See schedule for pricing.

Location: Range location to be provided

Prerequisite: Completion of Defensive Pistol 1 through 4.

Lever action rifles are very popular with outdoorsmen, equestrians, Cowboy Action shooters and those who travel in states where semi automatic rifles are restricted. Lever action rifles can be efficient tools for self defense with the proper training. This class will teach you how to run a lever action rifle in a self defense situation.


You will practice loading, unloading, speed reloading, tactical reloading, close contact and weapon retention shooting, multiple target drills and rapid fire techniques. A lever action rifle in a handgun caliber such as .357 Magnum is strongly suggested. To accommodate our steel targets, ammunition is limited to lead bullets only at less than 1,400 FPS. Cowboy Action ammunition works well for this course.

Equipment List for the Lever Action Rifle Class

A suitable lever action rifle in a handgun caliber–Rifle must be safe, reliable and reasonably accurate

Open sights are recommended –Aperture sights are best, buckhorn sights will suffice, If you have an optic you want to use, check with us.


In order of suitability for defensive use we rate lever action rifles as follows:

1894 Marlin due to ruggedness and ability to mount a compact optic
1873 Winchester as made by Cimarron and others due to smooth action
1892 Winchester as made by Rossi and others
1866 Winchester as made by Uberti and others
Henry Big Boy lever action rifle (last due to lack of a loading gate) (no longer allowed in class due to safety concerns)

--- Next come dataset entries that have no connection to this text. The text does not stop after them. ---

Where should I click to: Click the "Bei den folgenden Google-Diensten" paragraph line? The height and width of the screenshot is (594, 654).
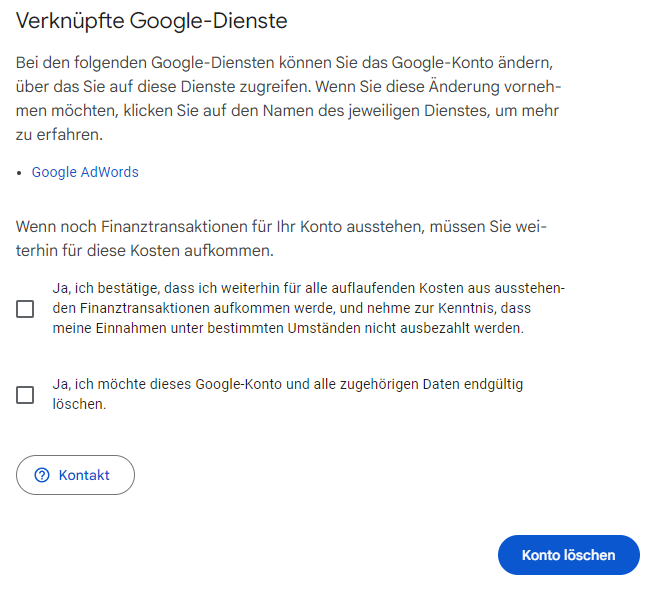point(282,63)
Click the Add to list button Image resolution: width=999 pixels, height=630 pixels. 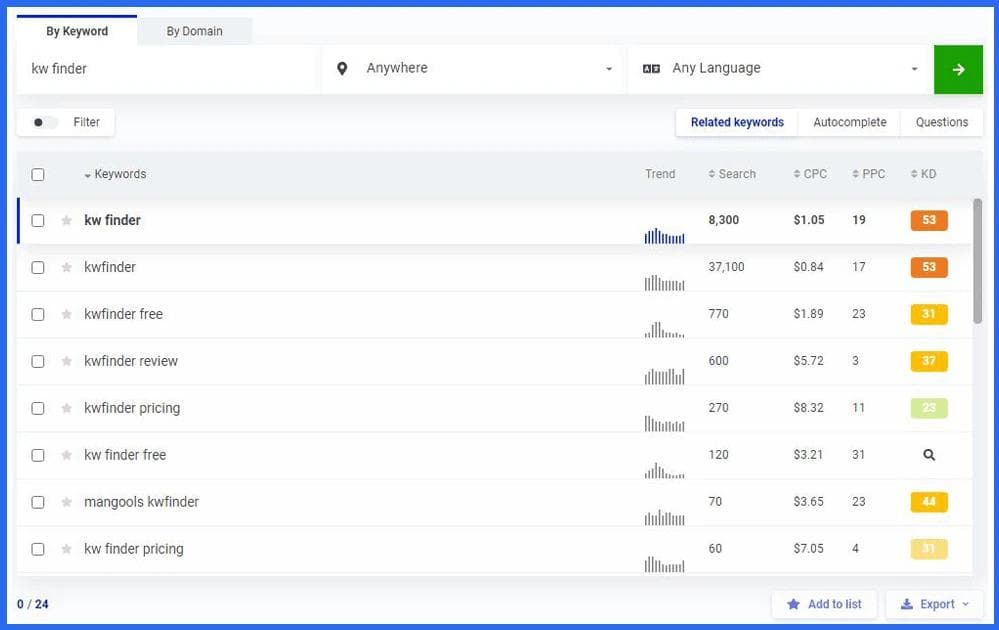(824, 604)
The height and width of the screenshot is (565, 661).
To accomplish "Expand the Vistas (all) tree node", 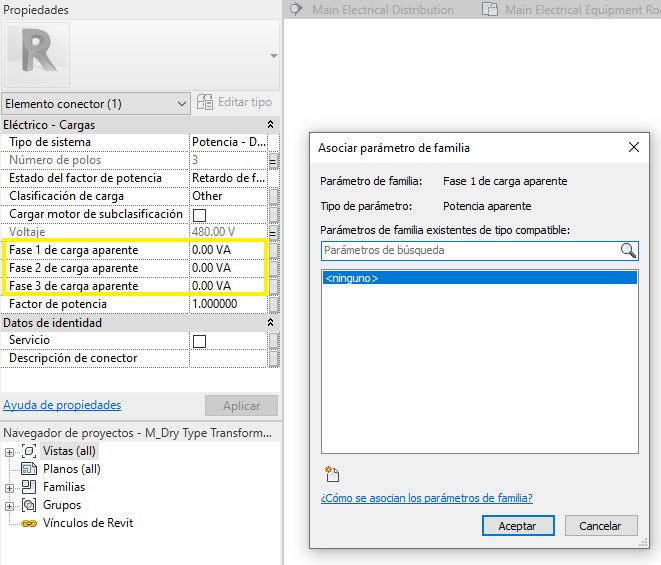I will coord(10,452).
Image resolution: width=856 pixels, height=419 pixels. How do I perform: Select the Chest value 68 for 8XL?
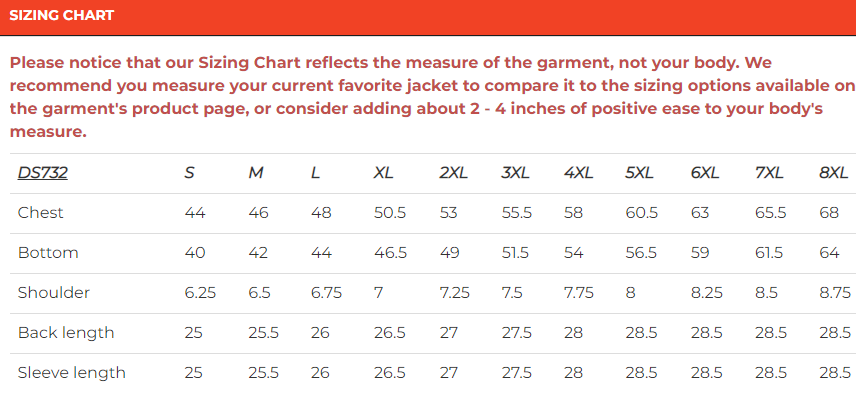click(829, 213)
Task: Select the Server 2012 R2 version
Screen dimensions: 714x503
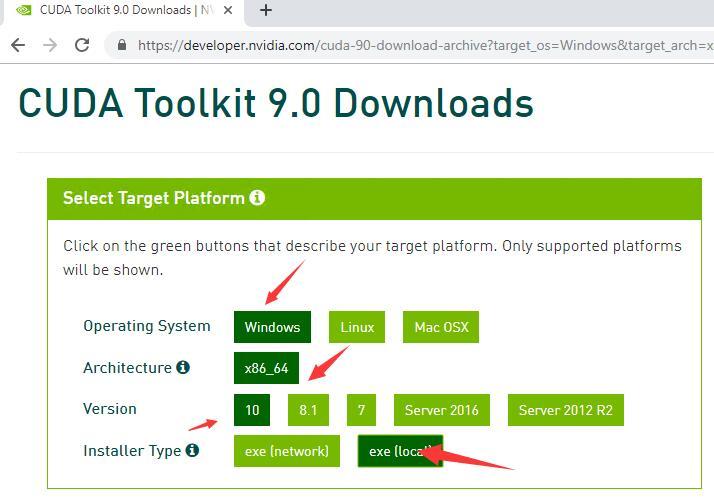Action: [565, 410]
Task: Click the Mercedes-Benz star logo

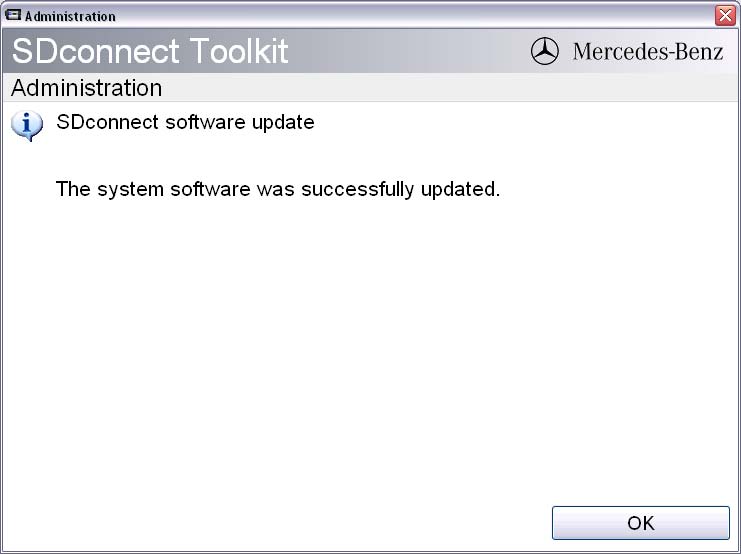Action: coord(545,52)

Calibers for self defense in order of recommendation:

.357 Magnum- low recoil, sufficient power, less expensive, very common ammo

.44 Magnum-more recoil, more expensive to shoot

.45 Colt-less common ammunition, more recoil with +P ammunition

Note: Clients often ask if they can use a lever action rifle in a rifle caliber such as a .30/30 or a .45/70.  Yes you can with certain stipulations. Rifle actions are necessarily more robust and harder to operate quickly. Also, reduced loads will be required. For example in the .45/70 you would need a 300 grain all lead bullet down loaded to about 1,200 FPS. In the .30/30 you would need a 170 grain all lead bullet down loaded to less than 1,400 FPS. As long as you are able to bring ammunition that meets these safety requirements and understand that working a lever action in a rifle caliber will be slower and more difficult than working a lever action in a pistol caliber you may use a rifle caliber.

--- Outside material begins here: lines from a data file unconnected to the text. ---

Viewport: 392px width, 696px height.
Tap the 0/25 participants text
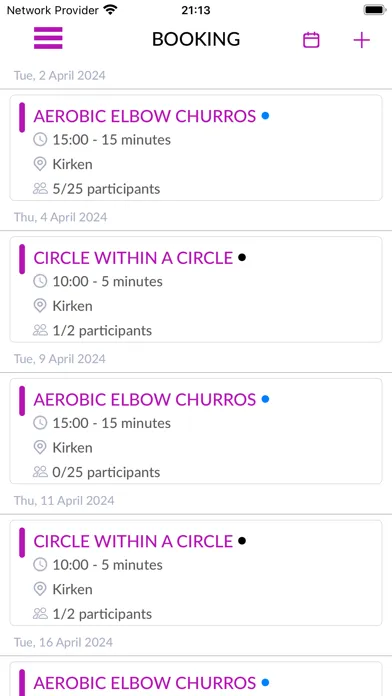[106, 472]
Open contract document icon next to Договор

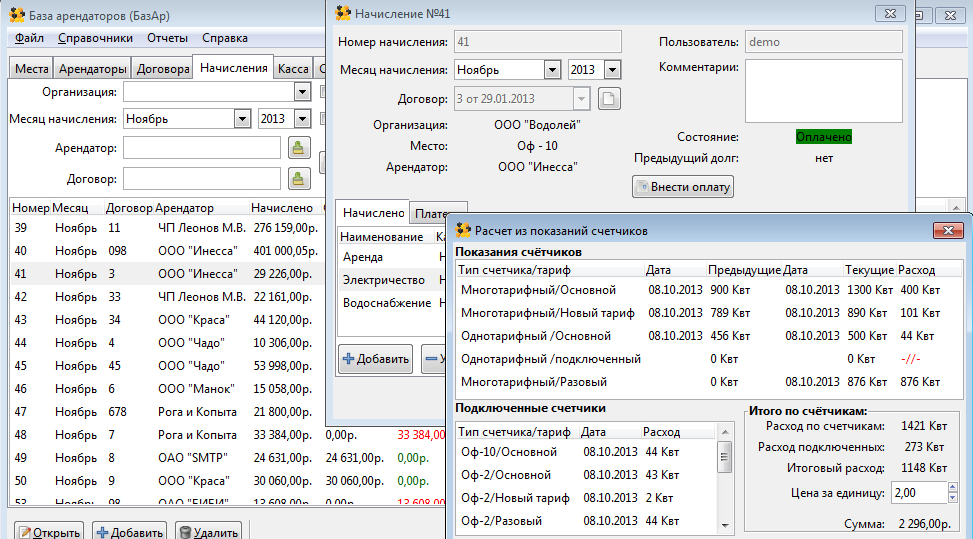[x=609, y=99]
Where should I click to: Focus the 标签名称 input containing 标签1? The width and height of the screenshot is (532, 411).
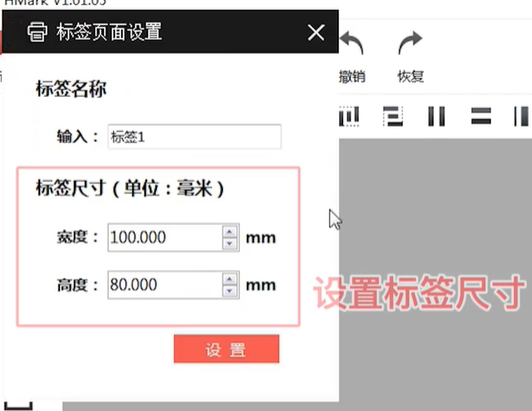click(x=194, y=137)
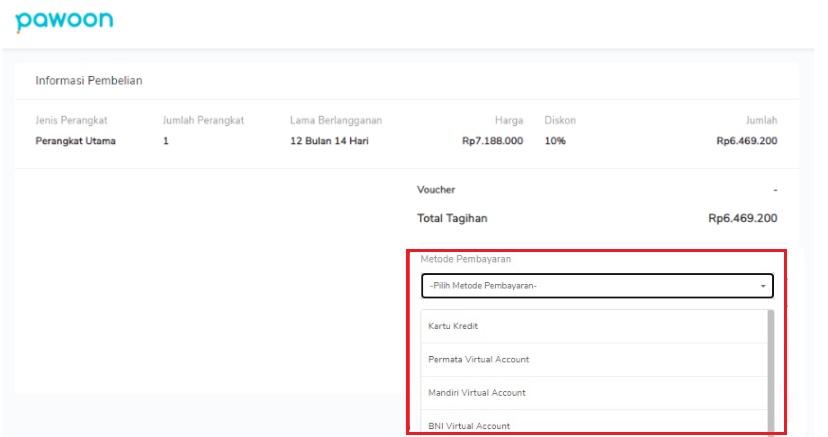Click the 12 Bulan 14 Hari value
The width and height of the screenshot is (828, 437).
tap(329, 141)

150 accurate, safe and reliable factory cartridges for your rifle

If you wish to shoot hand loads please contact us for a waiver to do so

Lead bullets only with no jackets or gas checks
This is to enhance safety when shooting steel at close range
Velocity not to exceed 1,400 FPS from your rifle to avoid steel target damage
Approximately 1,000 to 1,200 FPS would be ideal

The number of rounds fired will vary between individual classes.  

No ammo with any steel in the bullet such as Russian

REQUIRED: Must have flat nosed ammunition for tubular magazine (lever action).
We suggest you have soft lead flat nosed ammunition.

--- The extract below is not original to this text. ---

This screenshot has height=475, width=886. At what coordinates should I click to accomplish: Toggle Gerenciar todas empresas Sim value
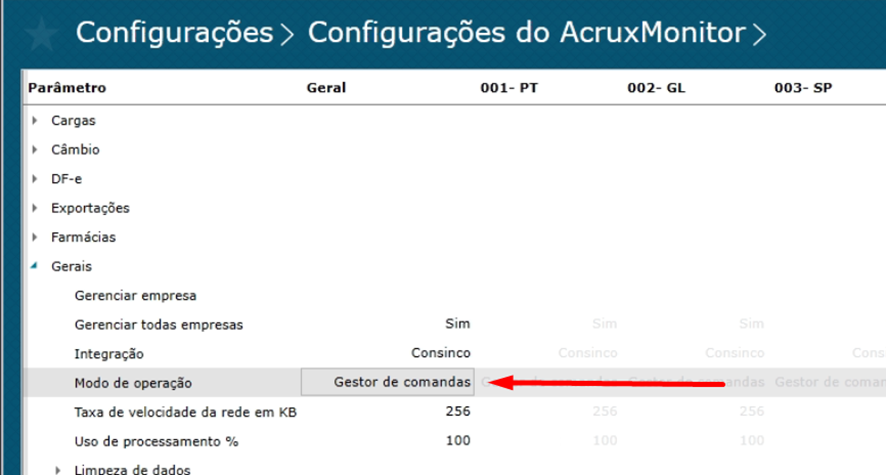pos(457,324)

NO pointed FMJ ammunition allowed.

Rifle ammunition must all be of the exact same load.

Note: Any change in the load can/does change the zero.

Learning will be impeded if ammunition is changed during the course.

Cartridge Loops-minimum of 12 loops in the appropriate caliber

Butt Cuff Ammo Carrier is desirable-Nylon or leather

A good recoil pad on the rifle will make shooting more comfortable and reduce slippage on the shoulder.

Field grade (thin) PAST shoulder pad worn under the shirt for calibers above .357 Magnum is suggested.

A butt cuff ammo carrier

A shooting mat will be required.

You may use a piece of carpet or a heavy movers blanket for a mat.

Elbow and knee pads are recommended and strongly encouraged.

We recommend that you use some type of leather wrap on the bottom of the rifle lever to slightly reduce the size of the opening and to provide a softer surface for the back of the fingers of the primary hand when running the lever quickly. Contact us for more information

A suitable pistol as used in Pistol 1-4

Strong side butt to the rear holster with some form of retention which allows you to rapidly assume the prone position without losing the pistol

At least three magazines for the pistol

A pistol magazine pouch (Single magazine pouch is ok)

Fifty accurate, safe and reliable factory pistol cartridges

Shooting gloves with fingers exposed are recommended.

Boots or sturdy high top shoes to protect ankles

Sixteen to twenty A-Zoom dummy cartridges for the rifle and 6 for the pistol (Please note, most 1873 will run better with 357 a-z0oms than 38 special a-zooms (we have seen several 1873 fail to function with 38 special a-zooms, but run 38 live cartridges fine). Please refer to your manufacture’s documentation on 357 vs 38 tolerances) 

Baseball cap

Ear plugs and ear muff type hearing protection.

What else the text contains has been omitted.